» Dataset excerpts
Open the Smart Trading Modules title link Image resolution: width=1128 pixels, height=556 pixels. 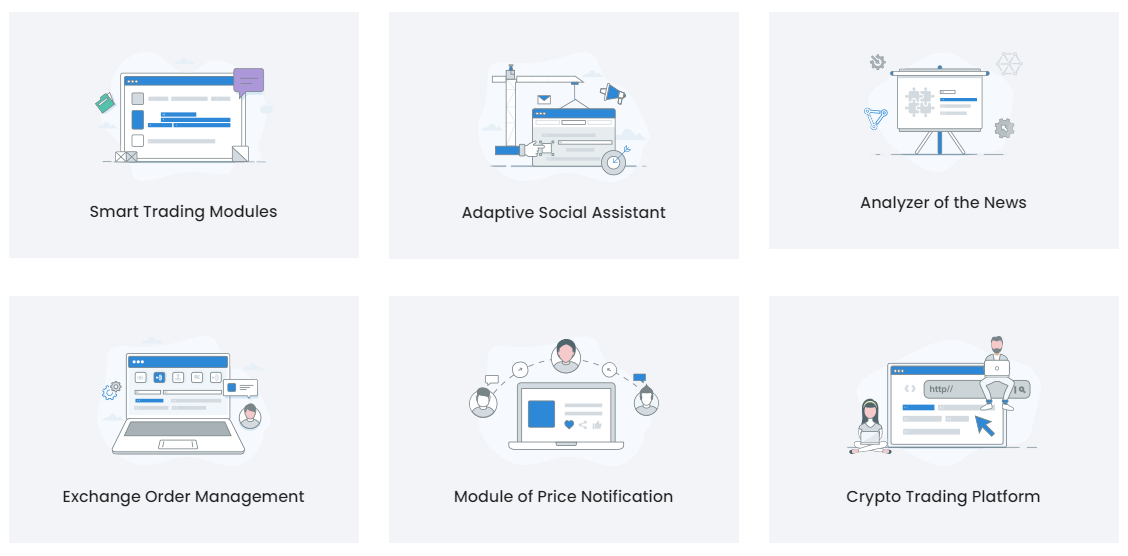pos(183,212)
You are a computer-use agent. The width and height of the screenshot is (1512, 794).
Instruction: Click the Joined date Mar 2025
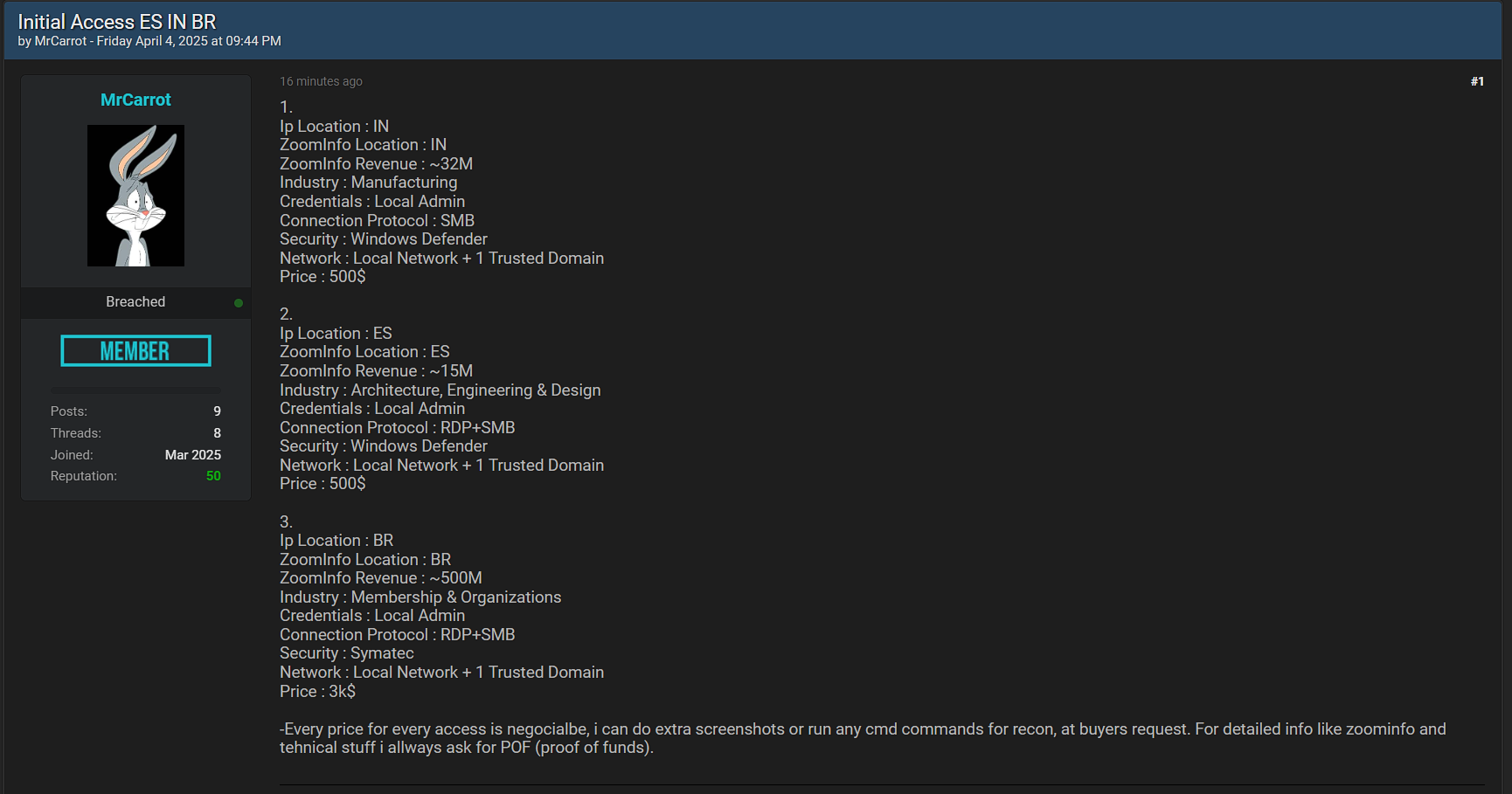[193, 455]
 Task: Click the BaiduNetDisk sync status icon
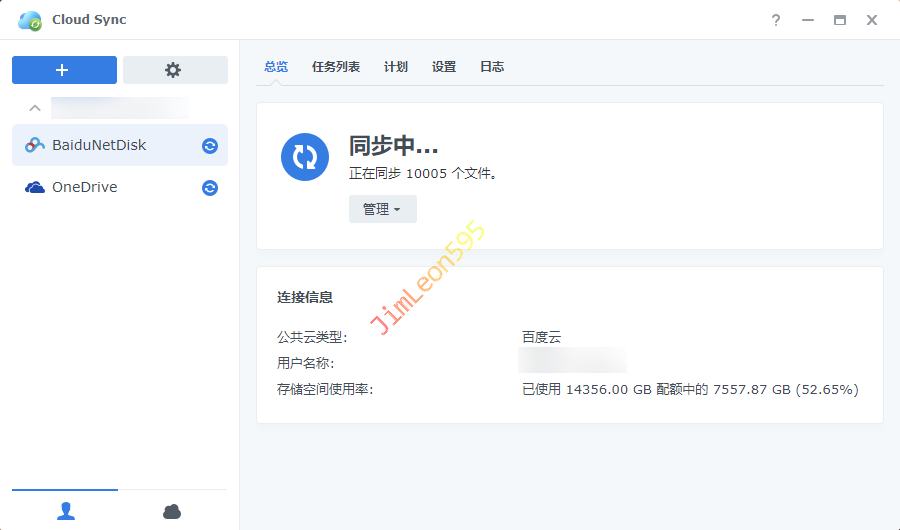coord(210,146)
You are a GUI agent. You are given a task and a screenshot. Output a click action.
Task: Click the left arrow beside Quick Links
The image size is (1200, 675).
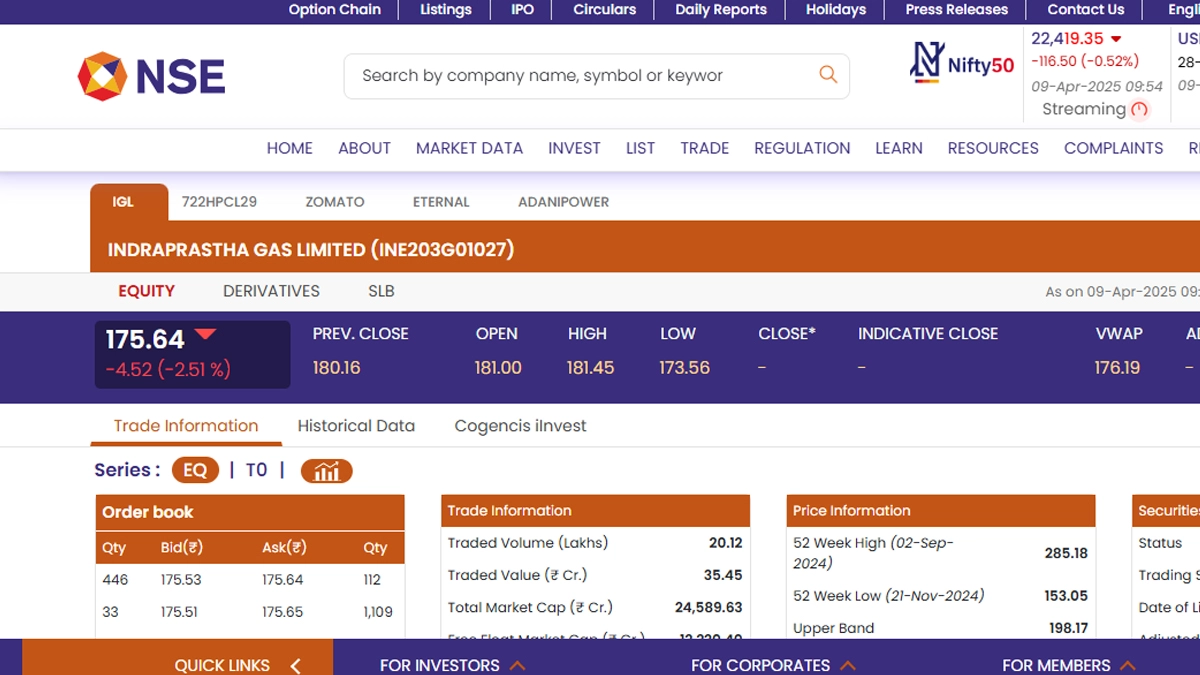(295, 665)
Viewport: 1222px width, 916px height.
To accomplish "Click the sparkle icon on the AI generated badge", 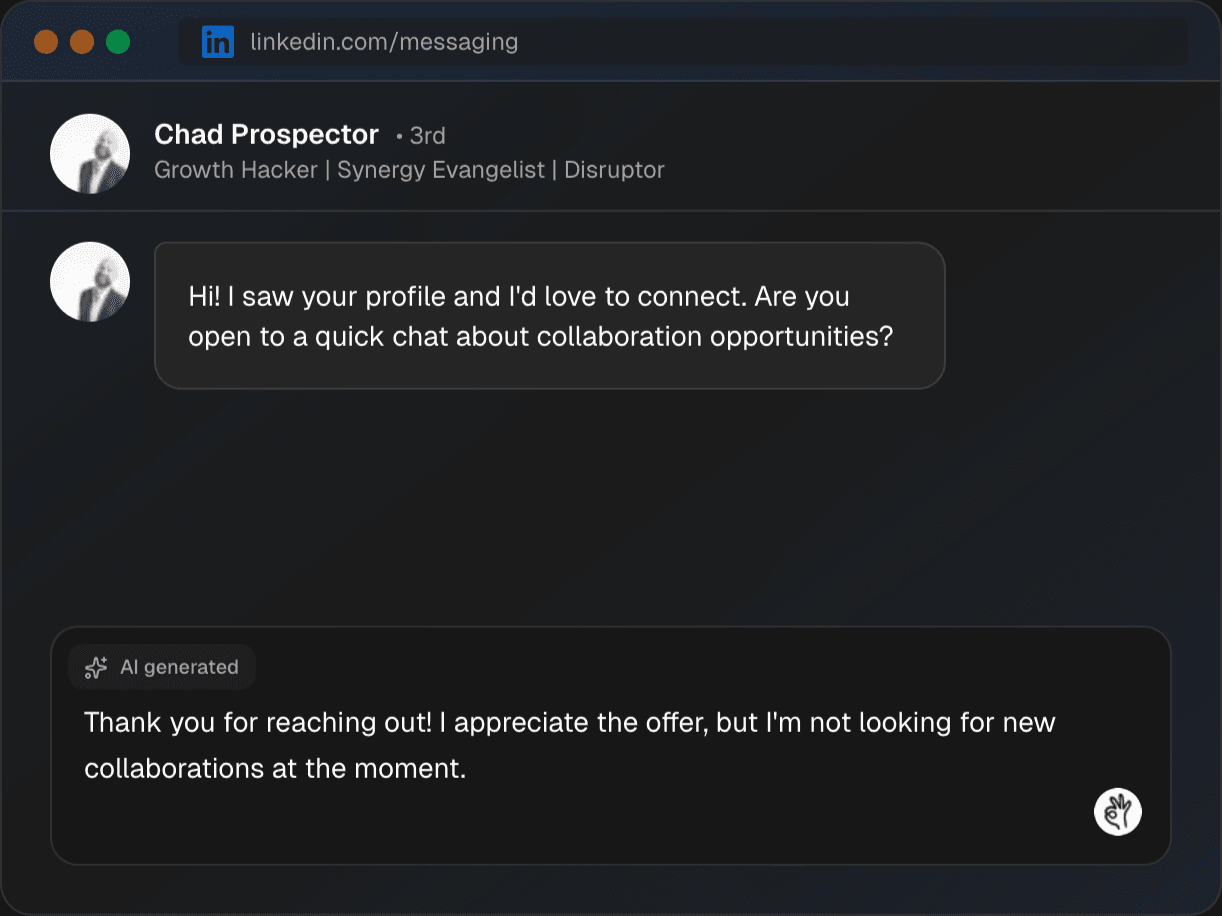I will click(x=95, y=667).
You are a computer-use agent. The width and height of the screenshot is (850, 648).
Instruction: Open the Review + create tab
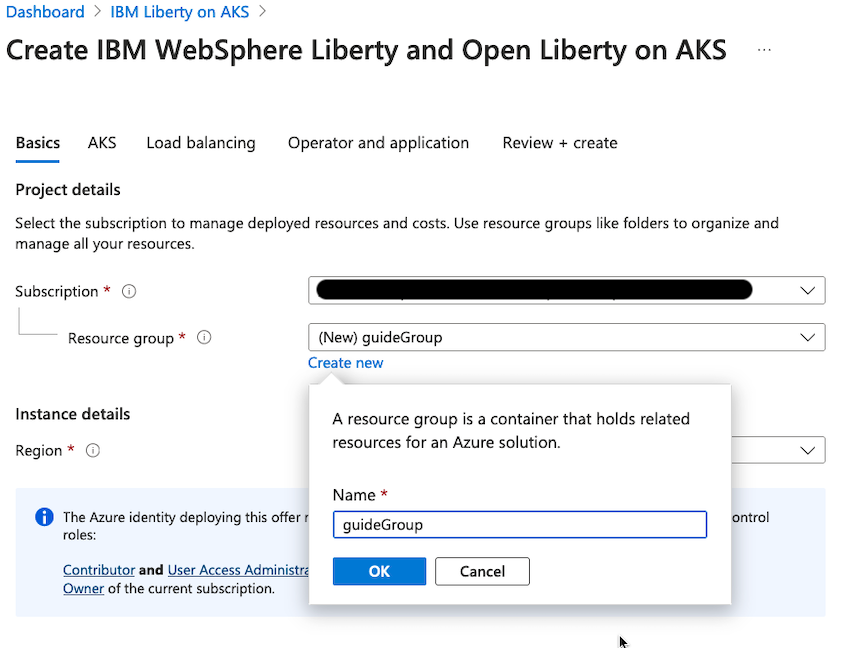[560, 143]
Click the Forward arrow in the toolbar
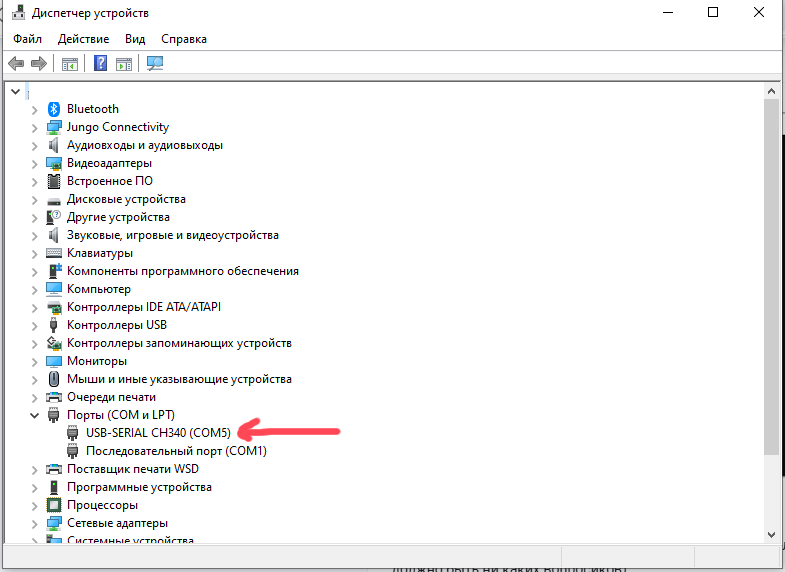Image resolution: width=785 pixels, height=572 pixels. [x=39, y=64]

» Assignment
Return all lines of the material that have "computer" in them.

» Problem solution
You are a computer-use agent. The width and height of the screenshot is (1512, 794).
You are a computer-use agent. The width and height of the screenshot is (850, 648).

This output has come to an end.